Oh, hey Orlando, good to see you again. I have mixed feelings about seeing you, I hope I don’t get tired of see you when I FUCKING MOVE HERE FOR MY FUCKING SENIOR YEAR. Thanks dad…….
I don’t know you, but you bashed my best friend on Twitter. You said you felt sorry for her. Wooow, apparently you haven’t looked in the mirror lately and seen what your dealing with.
For once I’m content with everything. There’s no drama in my life, well, not anymore. I’m happy, I’m actually at a point were I don’t question everything that happens, I’m not pressuring my relationships, I’m not worried about my family. I have a great relationship with a great girl, and the best friend I could ever ask for.

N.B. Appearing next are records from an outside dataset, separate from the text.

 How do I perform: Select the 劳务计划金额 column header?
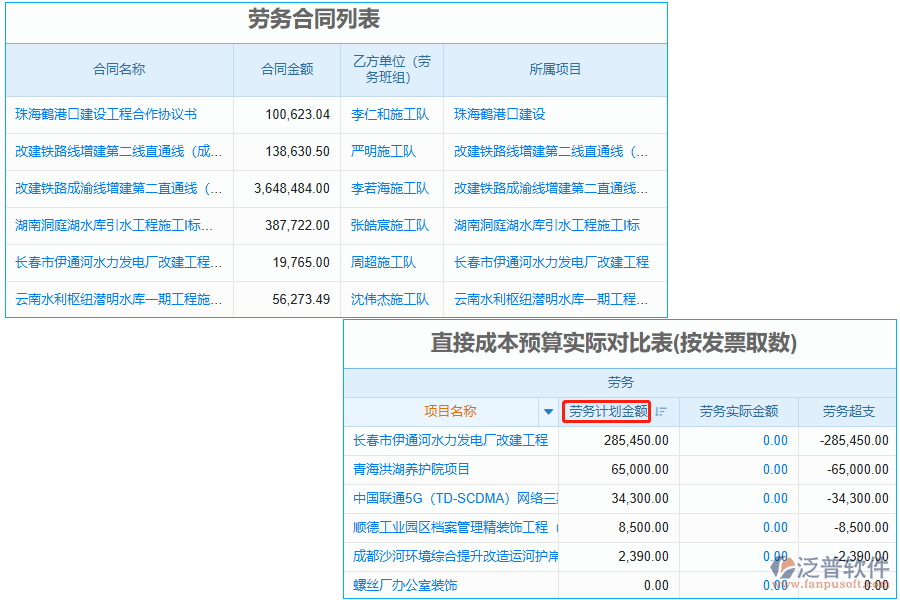(x=607, y=411)
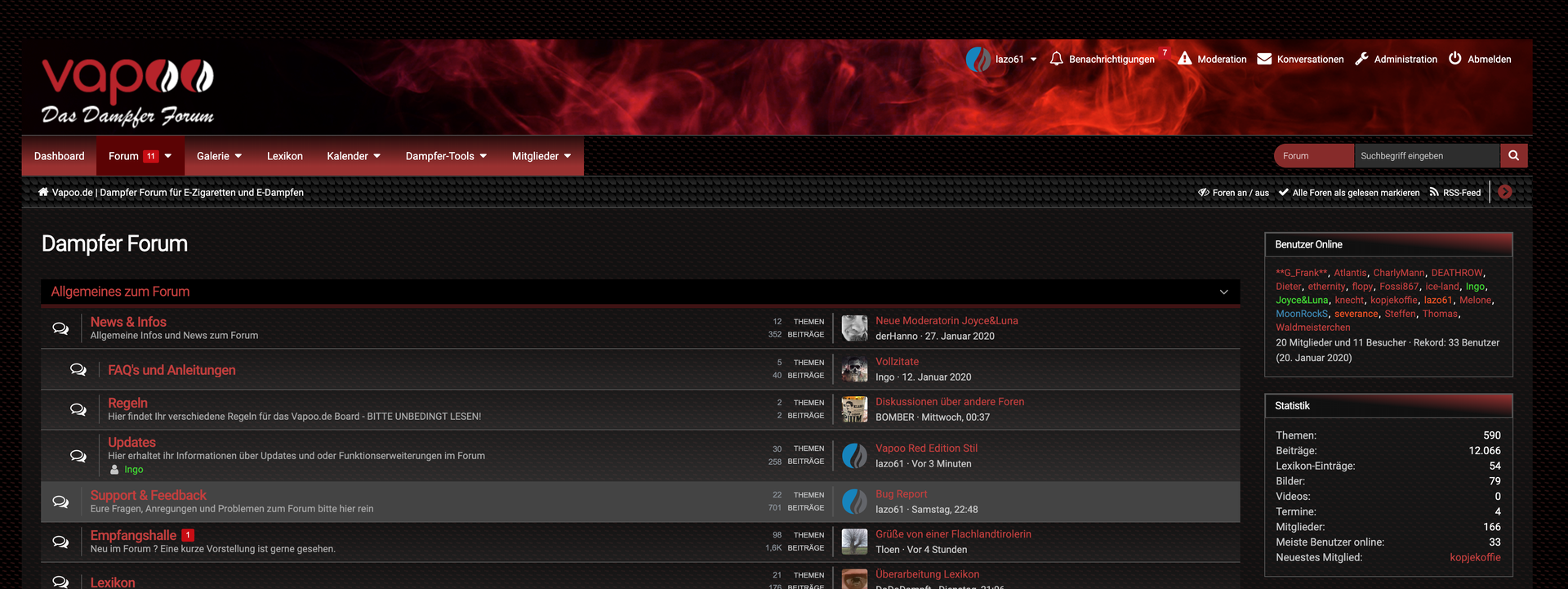Open the RSS-Feed icon link

click(x=1434, y=193)
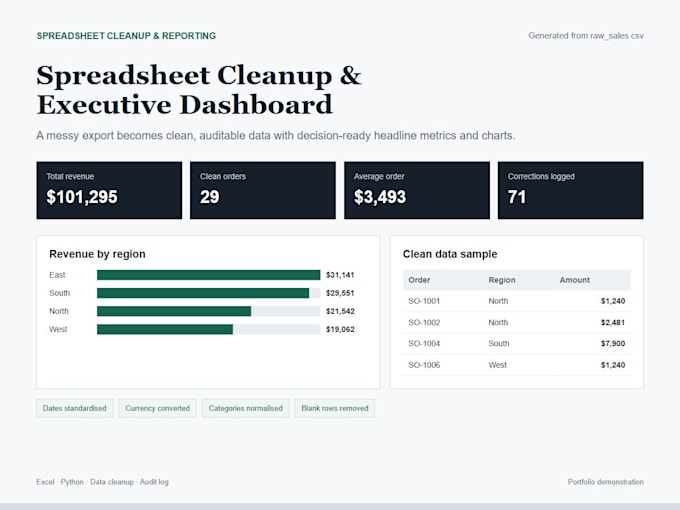This screenshot has height=510, width=680.
Task: Sort by the Region column header
Action: point(502,280)
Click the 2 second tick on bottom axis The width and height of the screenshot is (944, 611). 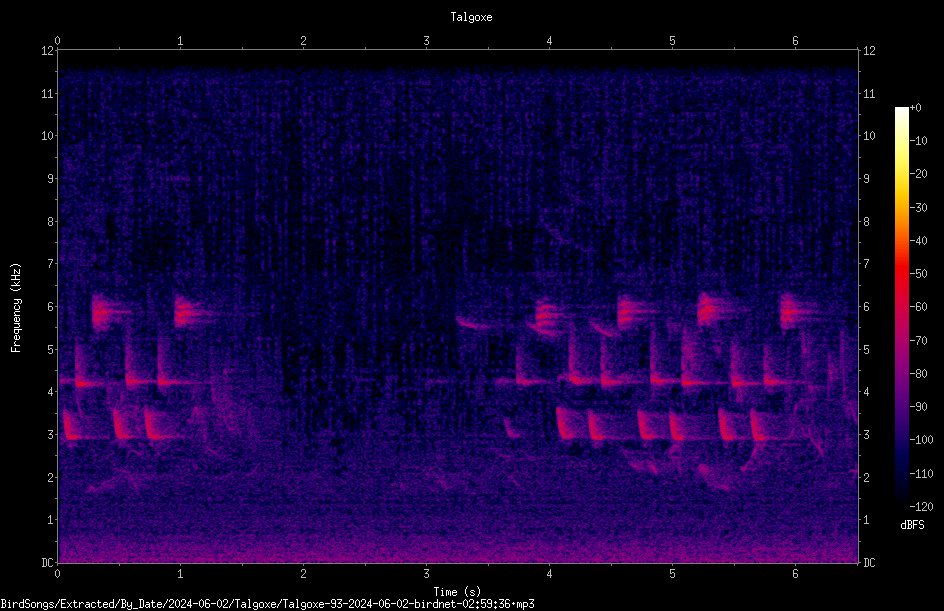pos(303,574)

I haven’t been to technically been to school in a week, and despite not being able to eat and feeling miserable, and not being able to talk to anyone, hasn’t really been that bad. Even tho my phone expired and my computer crashed, well, that kind of sucked.
I’m so confused about everything now…..
Holy shit I hate being alone at night…
My life is at a stand still.
Have you ever had one of those times in your life were it feels like every decision you try to make, leaves you confused. I can’t think straight.
Everything is going by two fast, im scared of the present, which makes me scared of the future. I need help, I need someone, but I don’t know how to find that someone. I have my friends, my best friends, and my family, but I just don’t know how I explain this, how do you tell someone you’re afraid of our own decision?
Apparently, I’m projected to be a top player on the football team and a shoe-in for most improved.
It was my first year playing, I wish I would had started sooner, I’m pretty sure I could have scholarship ability.
I’m so excited for next season its insane!